= Directions =
Which lines of the material below contain the string "chart"? Pull out each of them in full, and treat uppercase and lowercase as different.

════════════════════

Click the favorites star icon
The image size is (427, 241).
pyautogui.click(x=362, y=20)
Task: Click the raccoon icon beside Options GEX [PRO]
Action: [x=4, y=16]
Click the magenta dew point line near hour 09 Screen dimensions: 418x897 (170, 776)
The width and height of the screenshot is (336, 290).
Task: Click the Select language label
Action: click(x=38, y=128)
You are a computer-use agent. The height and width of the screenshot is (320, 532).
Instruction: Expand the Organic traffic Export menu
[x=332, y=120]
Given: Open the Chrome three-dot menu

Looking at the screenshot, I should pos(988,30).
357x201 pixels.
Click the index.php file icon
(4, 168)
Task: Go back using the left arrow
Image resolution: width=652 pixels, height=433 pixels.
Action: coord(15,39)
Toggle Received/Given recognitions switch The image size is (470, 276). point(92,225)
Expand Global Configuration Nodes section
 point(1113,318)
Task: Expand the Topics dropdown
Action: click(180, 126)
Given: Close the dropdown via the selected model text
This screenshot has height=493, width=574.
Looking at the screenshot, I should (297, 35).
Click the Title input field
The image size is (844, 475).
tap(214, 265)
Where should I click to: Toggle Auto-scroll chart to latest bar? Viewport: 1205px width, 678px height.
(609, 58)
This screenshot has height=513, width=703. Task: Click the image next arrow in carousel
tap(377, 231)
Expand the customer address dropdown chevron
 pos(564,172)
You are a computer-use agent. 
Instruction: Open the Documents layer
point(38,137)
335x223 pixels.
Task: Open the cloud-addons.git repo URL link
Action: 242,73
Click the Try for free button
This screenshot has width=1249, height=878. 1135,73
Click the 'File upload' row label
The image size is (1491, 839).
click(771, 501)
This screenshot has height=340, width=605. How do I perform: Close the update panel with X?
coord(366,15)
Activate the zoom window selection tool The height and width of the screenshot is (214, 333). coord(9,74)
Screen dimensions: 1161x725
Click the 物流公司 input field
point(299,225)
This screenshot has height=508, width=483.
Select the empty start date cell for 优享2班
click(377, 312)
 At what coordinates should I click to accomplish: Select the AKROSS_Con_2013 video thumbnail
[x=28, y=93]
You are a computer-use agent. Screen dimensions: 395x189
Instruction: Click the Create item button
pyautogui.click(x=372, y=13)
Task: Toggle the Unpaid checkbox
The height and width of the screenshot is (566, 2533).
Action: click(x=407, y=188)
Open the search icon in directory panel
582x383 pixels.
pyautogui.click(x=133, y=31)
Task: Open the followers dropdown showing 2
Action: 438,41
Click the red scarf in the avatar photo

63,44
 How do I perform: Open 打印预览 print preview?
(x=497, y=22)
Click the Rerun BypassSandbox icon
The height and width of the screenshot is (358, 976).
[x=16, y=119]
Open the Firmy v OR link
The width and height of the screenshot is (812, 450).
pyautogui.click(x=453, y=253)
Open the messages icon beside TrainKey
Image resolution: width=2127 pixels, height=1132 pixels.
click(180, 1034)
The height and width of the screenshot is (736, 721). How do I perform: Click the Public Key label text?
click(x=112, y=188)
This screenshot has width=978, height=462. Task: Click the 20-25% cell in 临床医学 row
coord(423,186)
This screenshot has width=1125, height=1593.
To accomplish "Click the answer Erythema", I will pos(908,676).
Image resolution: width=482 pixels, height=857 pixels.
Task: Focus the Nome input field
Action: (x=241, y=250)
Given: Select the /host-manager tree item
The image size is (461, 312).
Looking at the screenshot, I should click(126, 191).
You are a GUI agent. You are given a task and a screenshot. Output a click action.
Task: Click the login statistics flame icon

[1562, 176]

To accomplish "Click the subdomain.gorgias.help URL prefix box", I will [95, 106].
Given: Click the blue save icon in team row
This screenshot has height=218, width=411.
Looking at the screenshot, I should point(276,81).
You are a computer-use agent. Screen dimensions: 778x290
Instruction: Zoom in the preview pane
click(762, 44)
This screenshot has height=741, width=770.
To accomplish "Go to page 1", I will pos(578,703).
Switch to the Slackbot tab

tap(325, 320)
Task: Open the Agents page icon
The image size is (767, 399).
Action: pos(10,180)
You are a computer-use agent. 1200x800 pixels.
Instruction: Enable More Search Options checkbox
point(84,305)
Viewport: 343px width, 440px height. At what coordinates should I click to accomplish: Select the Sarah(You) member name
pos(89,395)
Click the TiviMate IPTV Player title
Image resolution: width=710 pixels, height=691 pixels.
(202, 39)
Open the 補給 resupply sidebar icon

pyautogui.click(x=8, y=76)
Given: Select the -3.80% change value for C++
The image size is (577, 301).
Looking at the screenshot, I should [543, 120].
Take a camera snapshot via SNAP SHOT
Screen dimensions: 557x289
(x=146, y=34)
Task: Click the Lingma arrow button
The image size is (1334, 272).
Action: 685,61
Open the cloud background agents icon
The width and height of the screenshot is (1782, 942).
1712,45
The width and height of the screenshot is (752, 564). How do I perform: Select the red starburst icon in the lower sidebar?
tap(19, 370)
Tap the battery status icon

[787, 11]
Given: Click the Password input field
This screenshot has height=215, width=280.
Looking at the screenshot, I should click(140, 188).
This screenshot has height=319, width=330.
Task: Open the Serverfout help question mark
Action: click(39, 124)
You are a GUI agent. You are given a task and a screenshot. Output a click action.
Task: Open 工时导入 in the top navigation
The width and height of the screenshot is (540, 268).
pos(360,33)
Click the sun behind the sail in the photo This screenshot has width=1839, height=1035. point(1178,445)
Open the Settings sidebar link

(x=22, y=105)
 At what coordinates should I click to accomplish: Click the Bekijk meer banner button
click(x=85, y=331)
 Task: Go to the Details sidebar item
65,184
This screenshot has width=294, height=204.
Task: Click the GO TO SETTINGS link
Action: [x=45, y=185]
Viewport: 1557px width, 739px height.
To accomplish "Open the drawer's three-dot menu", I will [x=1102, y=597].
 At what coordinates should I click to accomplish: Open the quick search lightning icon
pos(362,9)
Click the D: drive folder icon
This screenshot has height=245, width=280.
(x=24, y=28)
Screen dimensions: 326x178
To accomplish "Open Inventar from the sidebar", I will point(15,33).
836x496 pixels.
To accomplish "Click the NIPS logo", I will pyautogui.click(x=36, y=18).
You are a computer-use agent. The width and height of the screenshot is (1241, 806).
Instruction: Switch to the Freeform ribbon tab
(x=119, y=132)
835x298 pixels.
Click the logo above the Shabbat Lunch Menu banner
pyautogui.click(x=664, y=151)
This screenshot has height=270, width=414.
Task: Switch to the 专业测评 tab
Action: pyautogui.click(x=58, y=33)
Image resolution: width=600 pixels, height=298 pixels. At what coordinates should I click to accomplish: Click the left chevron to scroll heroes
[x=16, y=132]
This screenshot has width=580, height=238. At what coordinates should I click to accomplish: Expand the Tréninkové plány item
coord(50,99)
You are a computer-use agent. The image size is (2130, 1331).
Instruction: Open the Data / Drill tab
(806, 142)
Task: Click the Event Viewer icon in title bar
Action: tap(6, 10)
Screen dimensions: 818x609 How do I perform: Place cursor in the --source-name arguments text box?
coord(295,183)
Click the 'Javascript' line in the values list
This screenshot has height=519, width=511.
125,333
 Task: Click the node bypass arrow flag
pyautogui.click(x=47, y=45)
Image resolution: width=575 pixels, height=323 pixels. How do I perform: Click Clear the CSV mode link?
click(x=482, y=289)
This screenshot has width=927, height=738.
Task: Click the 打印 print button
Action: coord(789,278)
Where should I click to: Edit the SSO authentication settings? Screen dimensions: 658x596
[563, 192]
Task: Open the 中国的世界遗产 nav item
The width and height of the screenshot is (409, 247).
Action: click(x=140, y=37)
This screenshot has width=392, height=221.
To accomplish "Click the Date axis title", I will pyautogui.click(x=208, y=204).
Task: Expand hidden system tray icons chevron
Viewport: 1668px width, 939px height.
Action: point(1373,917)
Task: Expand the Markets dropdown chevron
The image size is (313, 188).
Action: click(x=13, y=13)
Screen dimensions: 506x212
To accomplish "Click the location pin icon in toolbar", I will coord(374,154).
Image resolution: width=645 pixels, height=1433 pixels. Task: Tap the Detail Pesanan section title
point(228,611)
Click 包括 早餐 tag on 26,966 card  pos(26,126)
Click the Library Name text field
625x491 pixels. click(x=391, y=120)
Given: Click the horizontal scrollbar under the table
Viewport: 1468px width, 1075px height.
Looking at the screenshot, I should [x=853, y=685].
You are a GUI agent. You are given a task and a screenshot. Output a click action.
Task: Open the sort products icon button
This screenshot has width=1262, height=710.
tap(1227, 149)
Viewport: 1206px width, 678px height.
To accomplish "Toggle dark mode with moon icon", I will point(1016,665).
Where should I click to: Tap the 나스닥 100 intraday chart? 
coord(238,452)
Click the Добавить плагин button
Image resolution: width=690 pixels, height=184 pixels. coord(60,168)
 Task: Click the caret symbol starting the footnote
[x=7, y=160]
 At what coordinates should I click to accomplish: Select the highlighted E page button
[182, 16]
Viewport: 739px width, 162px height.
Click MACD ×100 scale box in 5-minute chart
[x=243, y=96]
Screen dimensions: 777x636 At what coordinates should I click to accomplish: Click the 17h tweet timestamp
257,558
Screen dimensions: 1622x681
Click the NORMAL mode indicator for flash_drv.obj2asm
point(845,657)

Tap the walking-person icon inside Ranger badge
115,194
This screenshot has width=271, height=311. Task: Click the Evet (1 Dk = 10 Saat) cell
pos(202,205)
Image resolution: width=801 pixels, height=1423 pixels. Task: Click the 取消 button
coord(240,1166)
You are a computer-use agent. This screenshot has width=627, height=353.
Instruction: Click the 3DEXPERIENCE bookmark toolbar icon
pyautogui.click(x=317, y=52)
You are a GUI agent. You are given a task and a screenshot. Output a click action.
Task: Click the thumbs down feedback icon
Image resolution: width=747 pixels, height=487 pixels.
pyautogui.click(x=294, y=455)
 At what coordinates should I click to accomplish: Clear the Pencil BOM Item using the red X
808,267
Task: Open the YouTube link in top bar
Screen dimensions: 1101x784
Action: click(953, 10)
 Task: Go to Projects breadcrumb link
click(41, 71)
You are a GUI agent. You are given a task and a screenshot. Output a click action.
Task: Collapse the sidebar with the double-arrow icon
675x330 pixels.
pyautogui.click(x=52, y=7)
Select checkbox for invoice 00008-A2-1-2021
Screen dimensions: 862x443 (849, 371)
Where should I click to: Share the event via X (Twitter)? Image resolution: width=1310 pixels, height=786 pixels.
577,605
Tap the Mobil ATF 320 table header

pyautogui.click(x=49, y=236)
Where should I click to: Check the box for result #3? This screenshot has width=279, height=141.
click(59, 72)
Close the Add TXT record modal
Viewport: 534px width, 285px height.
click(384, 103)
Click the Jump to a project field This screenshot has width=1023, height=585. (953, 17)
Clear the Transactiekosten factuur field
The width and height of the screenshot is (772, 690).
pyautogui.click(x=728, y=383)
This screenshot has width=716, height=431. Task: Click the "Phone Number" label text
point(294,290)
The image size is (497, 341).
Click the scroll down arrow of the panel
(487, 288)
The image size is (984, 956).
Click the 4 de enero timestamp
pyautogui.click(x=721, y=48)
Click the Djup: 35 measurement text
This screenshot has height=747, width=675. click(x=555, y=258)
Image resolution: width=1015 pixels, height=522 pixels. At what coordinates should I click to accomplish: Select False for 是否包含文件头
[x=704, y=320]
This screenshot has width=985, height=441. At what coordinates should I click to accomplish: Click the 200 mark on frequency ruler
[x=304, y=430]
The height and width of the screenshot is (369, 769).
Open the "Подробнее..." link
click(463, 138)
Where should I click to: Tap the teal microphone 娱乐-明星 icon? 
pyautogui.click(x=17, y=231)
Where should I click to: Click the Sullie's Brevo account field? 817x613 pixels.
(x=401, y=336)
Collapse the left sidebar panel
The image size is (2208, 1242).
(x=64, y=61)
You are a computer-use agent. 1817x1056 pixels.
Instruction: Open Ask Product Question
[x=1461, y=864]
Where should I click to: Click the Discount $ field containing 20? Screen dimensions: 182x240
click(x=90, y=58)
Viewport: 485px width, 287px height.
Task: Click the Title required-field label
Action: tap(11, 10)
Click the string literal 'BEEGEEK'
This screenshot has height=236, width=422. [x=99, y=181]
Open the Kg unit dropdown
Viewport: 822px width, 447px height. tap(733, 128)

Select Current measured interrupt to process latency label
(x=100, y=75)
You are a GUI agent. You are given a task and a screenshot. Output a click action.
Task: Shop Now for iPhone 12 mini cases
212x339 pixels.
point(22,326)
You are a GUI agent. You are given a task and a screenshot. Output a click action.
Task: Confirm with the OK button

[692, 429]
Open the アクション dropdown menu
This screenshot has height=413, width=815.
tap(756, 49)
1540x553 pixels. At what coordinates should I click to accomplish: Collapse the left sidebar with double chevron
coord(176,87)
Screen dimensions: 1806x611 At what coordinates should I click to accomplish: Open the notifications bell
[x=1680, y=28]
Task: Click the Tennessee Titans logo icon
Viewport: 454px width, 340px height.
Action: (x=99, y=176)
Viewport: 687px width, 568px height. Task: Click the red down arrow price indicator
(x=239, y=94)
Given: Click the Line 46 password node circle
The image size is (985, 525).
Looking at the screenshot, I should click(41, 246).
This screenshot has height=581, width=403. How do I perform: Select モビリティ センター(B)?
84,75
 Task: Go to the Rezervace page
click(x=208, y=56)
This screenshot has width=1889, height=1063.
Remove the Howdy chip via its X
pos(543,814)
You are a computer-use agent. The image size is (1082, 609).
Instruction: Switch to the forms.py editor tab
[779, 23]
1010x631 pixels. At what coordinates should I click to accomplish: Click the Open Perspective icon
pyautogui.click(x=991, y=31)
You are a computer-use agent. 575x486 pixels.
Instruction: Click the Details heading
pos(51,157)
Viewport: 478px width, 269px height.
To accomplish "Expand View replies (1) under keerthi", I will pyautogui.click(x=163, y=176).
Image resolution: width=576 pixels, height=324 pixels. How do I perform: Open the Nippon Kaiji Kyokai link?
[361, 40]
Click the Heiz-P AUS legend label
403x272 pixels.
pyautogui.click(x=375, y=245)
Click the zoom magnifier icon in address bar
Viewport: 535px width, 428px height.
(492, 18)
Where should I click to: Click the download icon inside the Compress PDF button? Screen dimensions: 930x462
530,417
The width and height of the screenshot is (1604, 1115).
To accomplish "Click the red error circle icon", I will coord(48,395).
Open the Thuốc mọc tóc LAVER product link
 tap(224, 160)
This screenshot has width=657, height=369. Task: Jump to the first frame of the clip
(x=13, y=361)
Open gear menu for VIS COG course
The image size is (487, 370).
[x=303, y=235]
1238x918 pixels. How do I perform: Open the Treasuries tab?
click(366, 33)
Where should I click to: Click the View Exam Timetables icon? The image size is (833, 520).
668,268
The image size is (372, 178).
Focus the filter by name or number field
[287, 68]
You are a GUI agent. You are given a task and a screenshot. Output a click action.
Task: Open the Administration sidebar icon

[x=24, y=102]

════════════════════

= Response below =
Where should I click to: Toggle Auto-scroll chart to latest bar? Viewport: 1205px width, 678px height.
Where should I click to: Tap the 나스닥 100 intraday chart? 
Click MACD ×100 scale box in 5-minute chart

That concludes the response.